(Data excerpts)
--- START ---

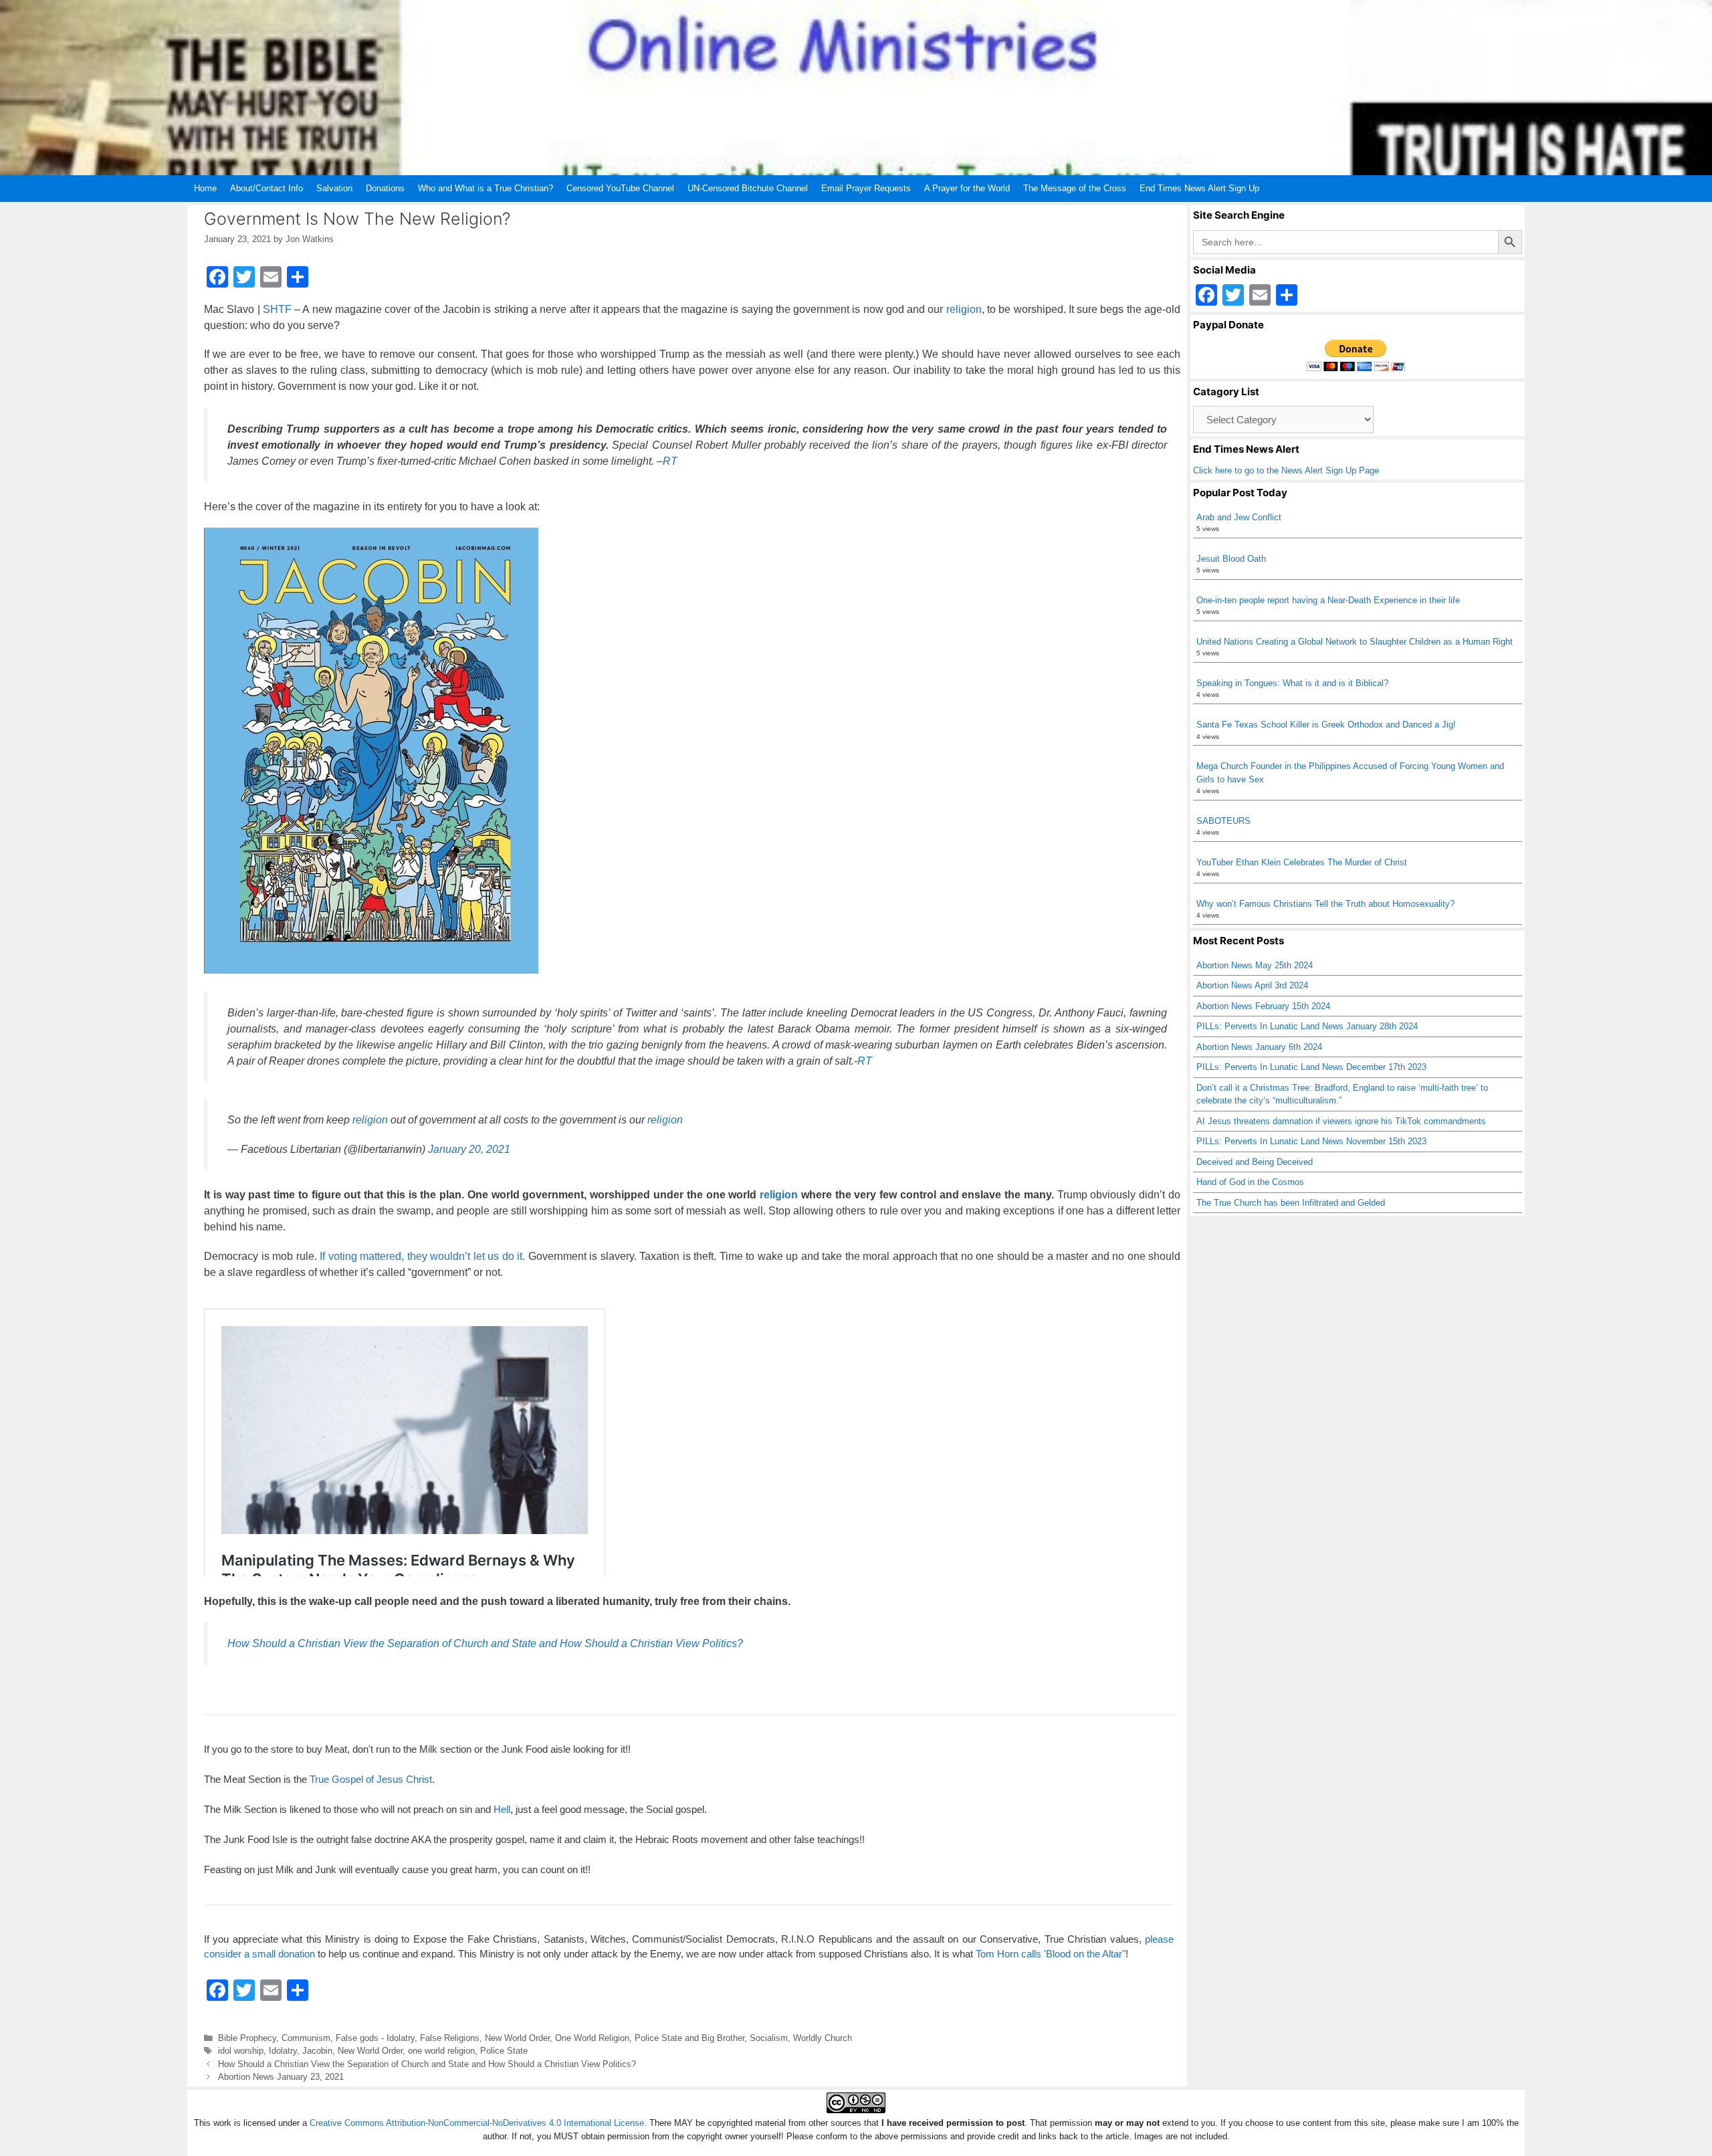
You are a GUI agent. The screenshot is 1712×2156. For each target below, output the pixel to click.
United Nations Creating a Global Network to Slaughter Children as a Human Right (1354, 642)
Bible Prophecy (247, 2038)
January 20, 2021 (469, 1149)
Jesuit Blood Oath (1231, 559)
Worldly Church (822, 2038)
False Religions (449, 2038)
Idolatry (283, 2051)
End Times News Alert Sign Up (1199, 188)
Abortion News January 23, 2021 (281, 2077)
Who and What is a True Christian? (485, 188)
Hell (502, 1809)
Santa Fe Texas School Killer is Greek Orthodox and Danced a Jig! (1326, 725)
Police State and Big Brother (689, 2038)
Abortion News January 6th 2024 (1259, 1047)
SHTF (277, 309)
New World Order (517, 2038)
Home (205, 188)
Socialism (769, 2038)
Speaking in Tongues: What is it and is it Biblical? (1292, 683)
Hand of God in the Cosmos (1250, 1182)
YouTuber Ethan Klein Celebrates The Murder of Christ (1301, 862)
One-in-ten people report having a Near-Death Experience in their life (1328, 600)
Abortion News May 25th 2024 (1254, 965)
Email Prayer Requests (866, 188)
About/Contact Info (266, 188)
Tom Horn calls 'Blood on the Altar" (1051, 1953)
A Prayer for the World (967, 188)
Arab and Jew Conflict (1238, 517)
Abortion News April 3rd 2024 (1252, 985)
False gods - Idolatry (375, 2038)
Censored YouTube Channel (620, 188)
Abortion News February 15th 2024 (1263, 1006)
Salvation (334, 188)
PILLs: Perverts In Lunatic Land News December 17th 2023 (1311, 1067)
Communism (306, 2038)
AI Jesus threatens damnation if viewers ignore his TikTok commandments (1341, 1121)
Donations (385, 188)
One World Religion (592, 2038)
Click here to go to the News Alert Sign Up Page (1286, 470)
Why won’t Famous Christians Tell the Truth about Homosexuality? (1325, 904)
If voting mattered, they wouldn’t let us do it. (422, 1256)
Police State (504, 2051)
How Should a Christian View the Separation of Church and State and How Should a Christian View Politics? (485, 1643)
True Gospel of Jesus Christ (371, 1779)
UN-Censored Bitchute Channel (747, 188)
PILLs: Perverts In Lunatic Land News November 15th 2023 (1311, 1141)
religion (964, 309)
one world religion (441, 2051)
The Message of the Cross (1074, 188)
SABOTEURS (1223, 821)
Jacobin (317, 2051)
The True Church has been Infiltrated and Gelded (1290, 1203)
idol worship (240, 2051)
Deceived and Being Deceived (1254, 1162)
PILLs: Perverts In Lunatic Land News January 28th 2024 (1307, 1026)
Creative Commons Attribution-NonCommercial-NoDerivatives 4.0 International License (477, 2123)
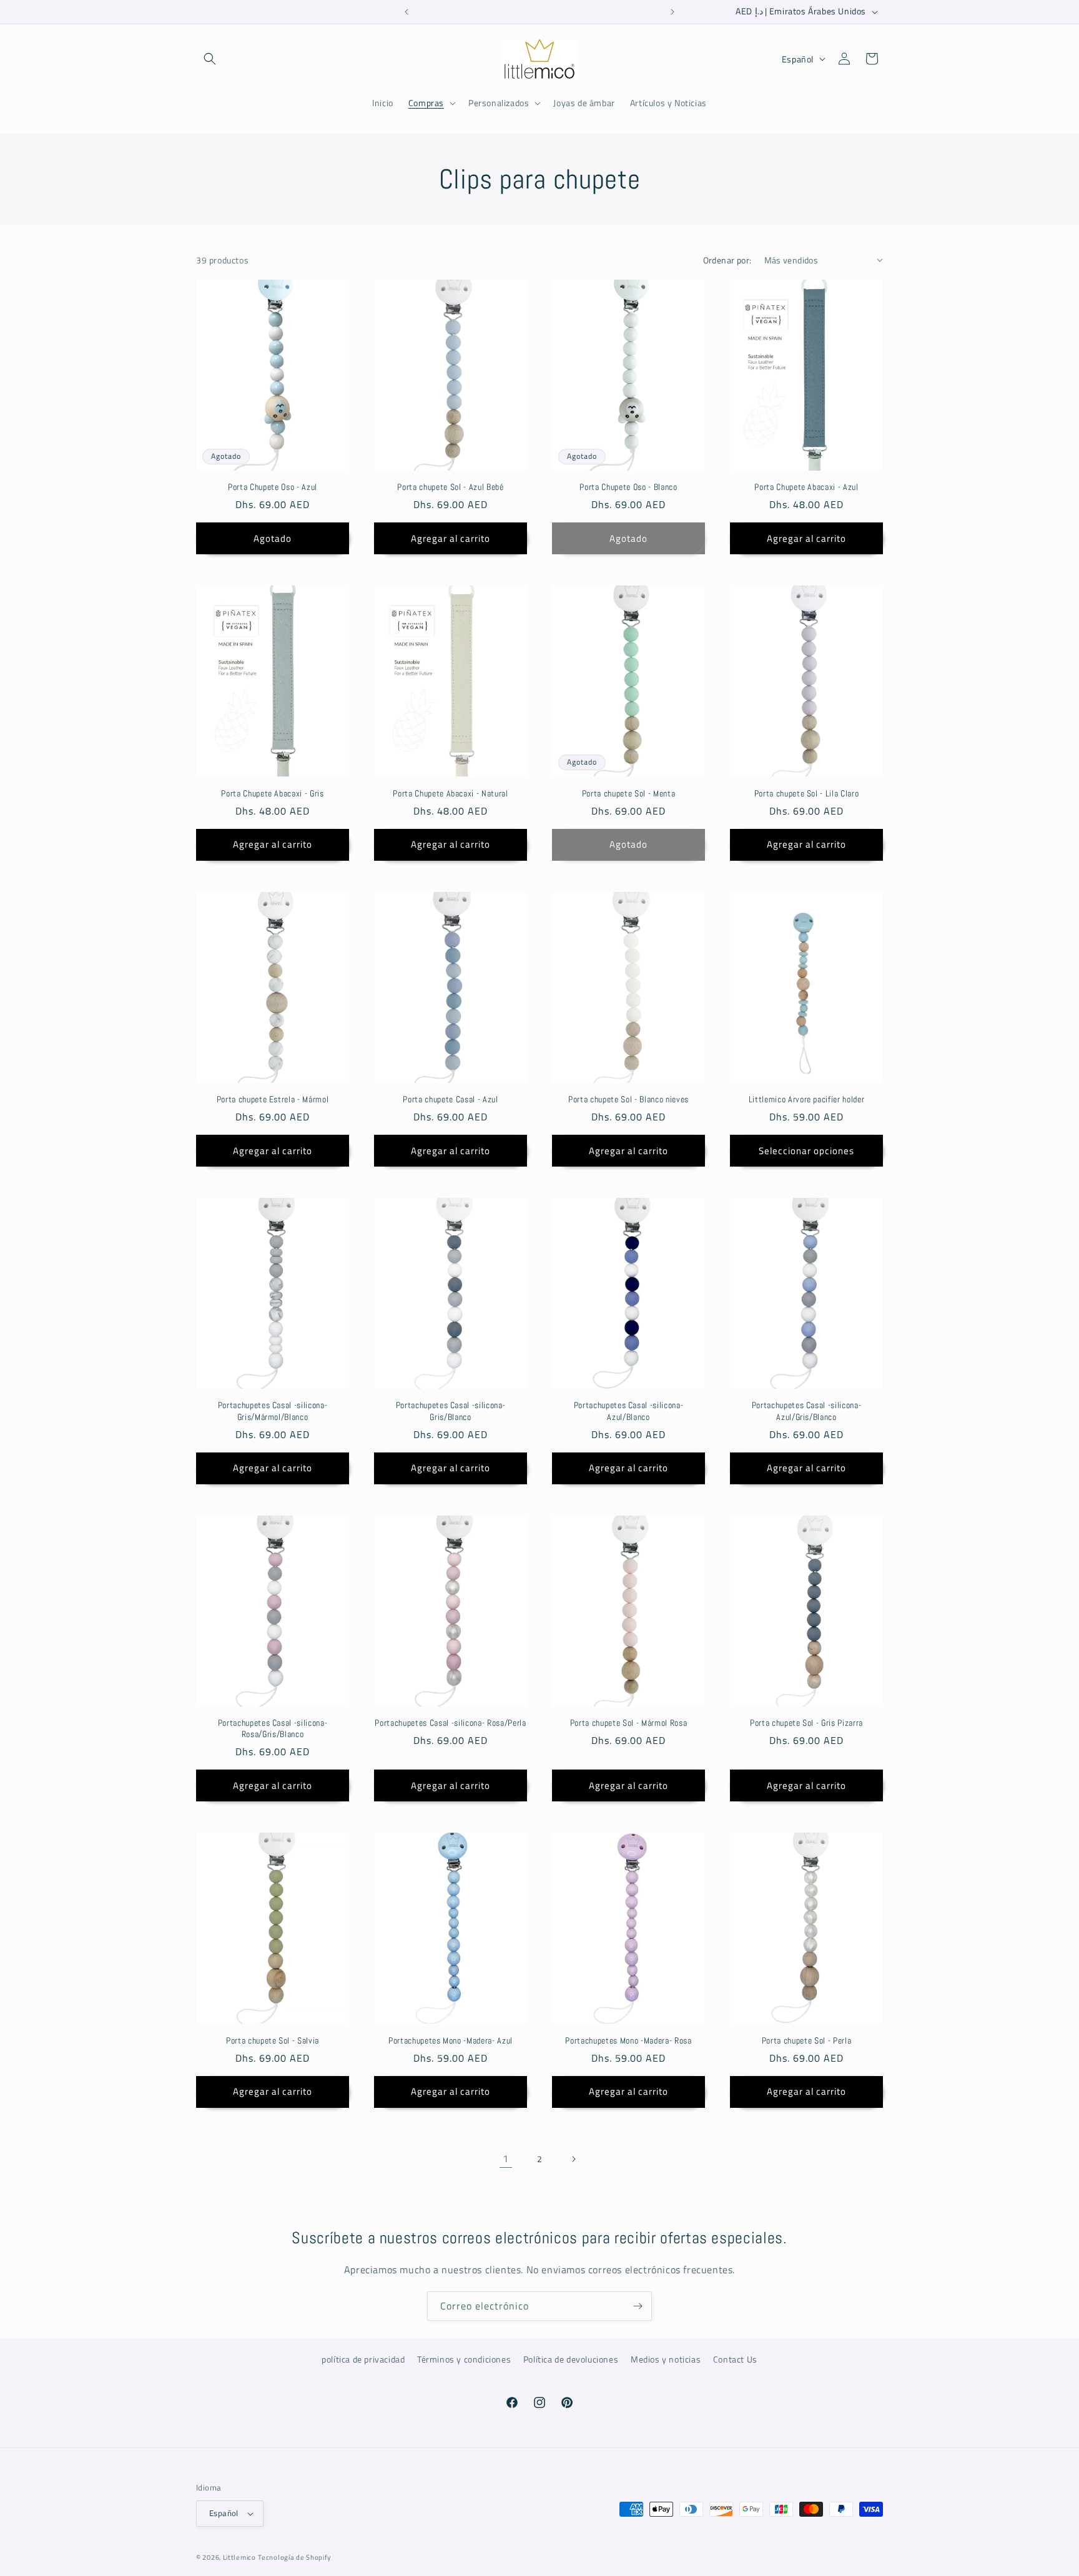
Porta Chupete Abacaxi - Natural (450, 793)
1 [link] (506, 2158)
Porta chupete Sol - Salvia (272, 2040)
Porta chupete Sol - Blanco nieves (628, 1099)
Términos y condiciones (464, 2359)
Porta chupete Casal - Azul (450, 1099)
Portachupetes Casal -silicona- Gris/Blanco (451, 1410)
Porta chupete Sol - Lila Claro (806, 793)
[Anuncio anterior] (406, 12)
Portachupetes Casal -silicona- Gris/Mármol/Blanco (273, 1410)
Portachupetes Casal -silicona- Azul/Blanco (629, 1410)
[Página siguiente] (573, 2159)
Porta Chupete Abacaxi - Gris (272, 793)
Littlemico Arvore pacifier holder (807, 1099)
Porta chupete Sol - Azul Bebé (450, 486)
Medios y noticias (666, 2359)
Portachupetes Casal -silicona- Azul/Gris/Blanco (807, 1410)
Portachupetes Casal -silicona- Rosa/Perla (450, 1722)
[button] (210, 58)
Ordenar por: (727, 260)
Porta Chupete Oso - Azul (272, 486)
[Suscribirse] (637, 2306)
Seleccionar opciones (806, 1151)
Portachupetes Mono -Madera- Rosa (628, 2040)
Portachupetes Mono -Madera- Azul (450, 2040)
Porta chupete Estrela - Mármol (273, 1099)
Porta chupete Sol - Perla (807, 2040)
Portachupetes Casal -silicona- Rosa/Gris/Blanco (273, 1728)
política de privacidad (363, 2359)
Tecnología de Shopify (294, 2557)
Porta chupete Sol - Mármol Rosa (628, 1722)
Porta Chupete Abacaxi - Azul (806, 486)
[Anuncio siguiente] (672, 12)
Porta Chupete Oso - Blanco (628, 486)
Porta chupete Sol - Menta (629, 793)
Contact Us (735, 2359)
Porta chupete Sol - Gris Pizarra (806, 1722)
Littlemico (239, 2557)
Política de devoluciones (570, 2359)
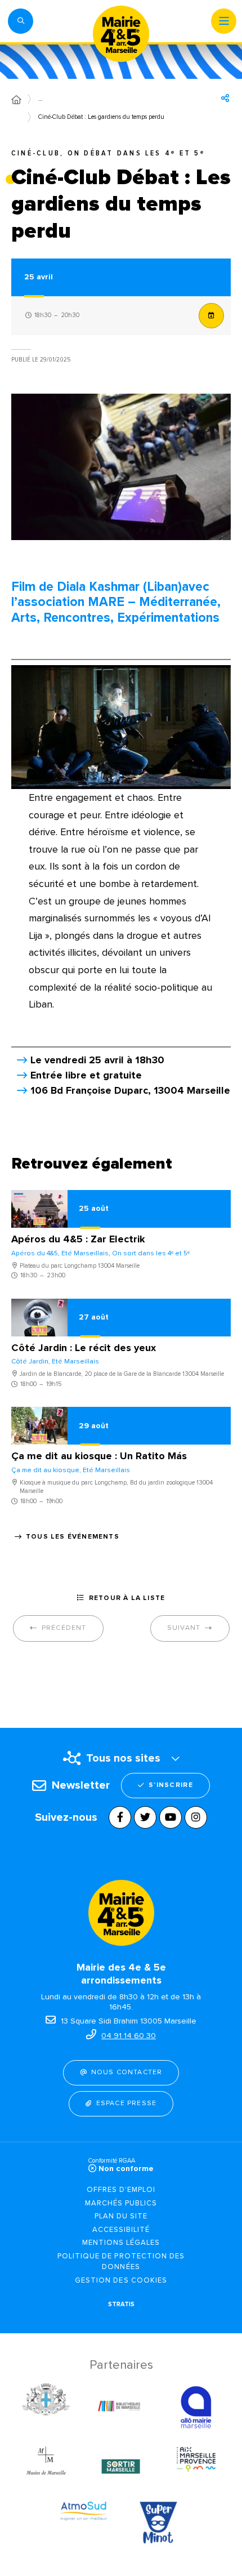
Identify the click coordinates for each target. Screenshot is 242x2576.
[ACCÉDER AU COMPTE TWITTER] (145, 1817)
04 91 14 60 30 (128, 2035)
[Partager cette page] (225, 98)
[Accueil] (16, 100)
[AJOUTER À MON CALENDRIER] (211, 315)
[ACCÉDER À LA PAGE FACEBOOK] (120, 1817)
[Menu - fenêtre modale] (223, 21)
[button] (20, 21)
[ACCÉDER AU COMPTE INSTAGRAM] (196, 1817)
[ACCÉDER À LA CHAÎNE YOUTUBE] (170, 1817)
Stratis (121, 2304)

--- END ---

* [WORK ITEM]: Repeat every line above precisely; pictures do not belong in the copy.

* [ANSWER SPACE]:
You are a GUI agent. The screenshot is 1712×2156. For each target below, output the pixel to click.
United Nations Creating a Global Network to Slaughter Children as a Human Right (1354, 642)
Bible Prophecy (247, 2038)
January 20, 2021 (469, 1149)
Jesuit Blood Oath (1231, 559)
Worldly Church (822, 2038)
False Religions (449, 2038)
Idolatry (283, 2051)
End Times News Alert Sign Up (1199, 188)
Abortion News January 23, 2021 (281, 2077)
Who and What is a True Christian? (485, 188)
Hell (502, 1809)
Santa Fe Texas School Killer is Greek Orthodox and Danced a Jig! (1326, 725)
Police State and Big Brother (689, 2038)
Abortion News January 6th 2024 (1259, 1047)
SHTF (277, 309)
New World Order (517, 2038)
Home (205, 188)
Socialism (769, 2038)
Speaking in Tongues: What is it and is it Biblical? (1292, 683)
Hand of God in the Cosmos (1250, 1182)
YouTuber Ethan Klein Celebrates The Murder of Christ (1301, 862)
One-in-ten people report having a Near-Death Experience in their life (1328, 600)
Abortion News May 25th 2024 (1254, 965)
Email Prayer Requests (866, 188)
About/Contact Info (266, 188)
Tom Horn calls 'Blood on the Altar" (1051, 1953)
A Prayer for the World (967, 188)
Arab and Jew Conflict (1238, 517)
Abortion News April 3rd 2024 (1252, 985)
False gods - Idolatry (375, 2038)
Censored YouTube Channel (620, 188)
Abortion News February 15th 2024 (1263, 1006)
Salvation (334, 188)
PILLs: Perverts In Lunatic Land News December 17th 2023 (1311, 1067)
Communism (306, 2038)
AI Jesus threatens damnation if viewers ignore his TikTok commandments (1341, 1121)
Donations (385, 188)
One World Religion (592, 2038)
Click here to go to the News Alert Sign Up Page (1286, 470)
Why won’t Famous Christians Tell the Truth about Homosexuality? (1325, 904)
If voting mattered, they wouldn’t let us do it. (422, 1256)
Police State (504, 2051)
How Should a Christian View the Separation of Church and State and How Should a Christian View Politics? (485, 1643)
True Gospel of Jesus Christ (371, 1779)
UN-Censored Bitchute Channel (747, 188)
PILLs: Perverts In Lunatic Land News November 15th 2023 (1311, 1141)
religion (964, 309)
one world religion (441, 2051)
The Message of the Cross (1074, 188)
SABOTEURS (1223, 821)
Jacobin (317, 2051)
The True Church has been Infiltrated and Gelded (1290, 1203)
idol worship (240, 2051)
Deceived and Being Deceived (1254, 1162)
PILLs: Perverts In Lunatic Land News January 28th 2024 (1307, 1026)
Creative Commons Attribution-NonCommercial-NoDerivatives 4.0 International License (477, 2123)
Porta Chupete Abacaxi - Natural (450, 793)
1 [link] (506, 2158)
Porta chupete Sol - Salvia (272, 2040)
Porta chupete Sol - Blanco nieves (628, 1099)
Términos y condiciones (464, 2359)
Porta chupete Casal - Azul (450, 1099)
Portachupetes Casal -silicona- Gris/Blanco (451, 1410)
Porta chupete Sol - Lila Claro (806, 793)
[Anuncio anterior] (406, 12)
Portachupetes Casal -silicona- Gris/Mármol/Blanco (273, 1410)
Portachupetes Casal -silicona- Azul/Blanco (629, 1410)
[Página siguiente] (573, 2159)
Porta Chupete Abacaxi - Gris (272, 793)
Littlemico Arvore pacifier holder (807, 1099)
Porta chupete Sol - Azul Bebé (450, 486)
Medios y noticias (666, 2359)
Portachupetes Casal -silicona- Azul/Gris/Blanco (807, 1410)
Portachupetes Casal -silicona- Rosa/Perla (450, 1722)
[button] (210, 58)
Ordenar por: (727, 260)
Porta Chupete Oso - Azul (272, 486)
[Suscribirse] (637, 2306)
Seleccionar opciones (806, 1151)
Portachupetes Mono -Madera- Rosa (628, 2040)
Portachupetes Mono -Madera- Azul (450, 2040)
Porta chupete Estrela - Mármol (273, 1099)
Porta chupete Sol - Perla (807, 2040)
Portachupetes Casal -silicona- Rosa/Gris/Blanco (273, 1728)
política de privacidad (363, 2359)
Tecnología de Shopify (294, 2557)
Porta chupete Sol - Mármol Rosa (628, 1722)
Porta Chupete Abacaxi - Azul (806, 486)
[Anuncio siguiente] (672, 12)
Porta Chupete Oso - Blanco (628, 486)
Porta chupete Sol - Menta (629, 793)
Contact Us (735, 2359)
Porta chupete Sol - Gris Pizarra (806, 1722)
Littlemico (239, 2557)
Política de devoluciones (570, 2359)
Identify the click coordinates for each target. Screenshot is 242x2576.
[ACCÉDER AU COMPTE TWITTER] (145, 1817)
04 91 14 60 30 (128, 2035)
[Partager cette page] (225, 98)
[Accueil] (16, 100)
[AJOUTER À MON CALENDRIER] (211, 315)
[ACCÉDER À LA PAGE FACEBOOK] (120, 1817)
[Menu - fenêtre modale] (223, 21)
[button] (20, 21)
[ACCÉDER AU COMPTE INSTAGRAM] (196, 1817)
[ACCÉDER À LA CHAÎNE YOUTUBE] (170, 1817)
Stratis (121, 2304)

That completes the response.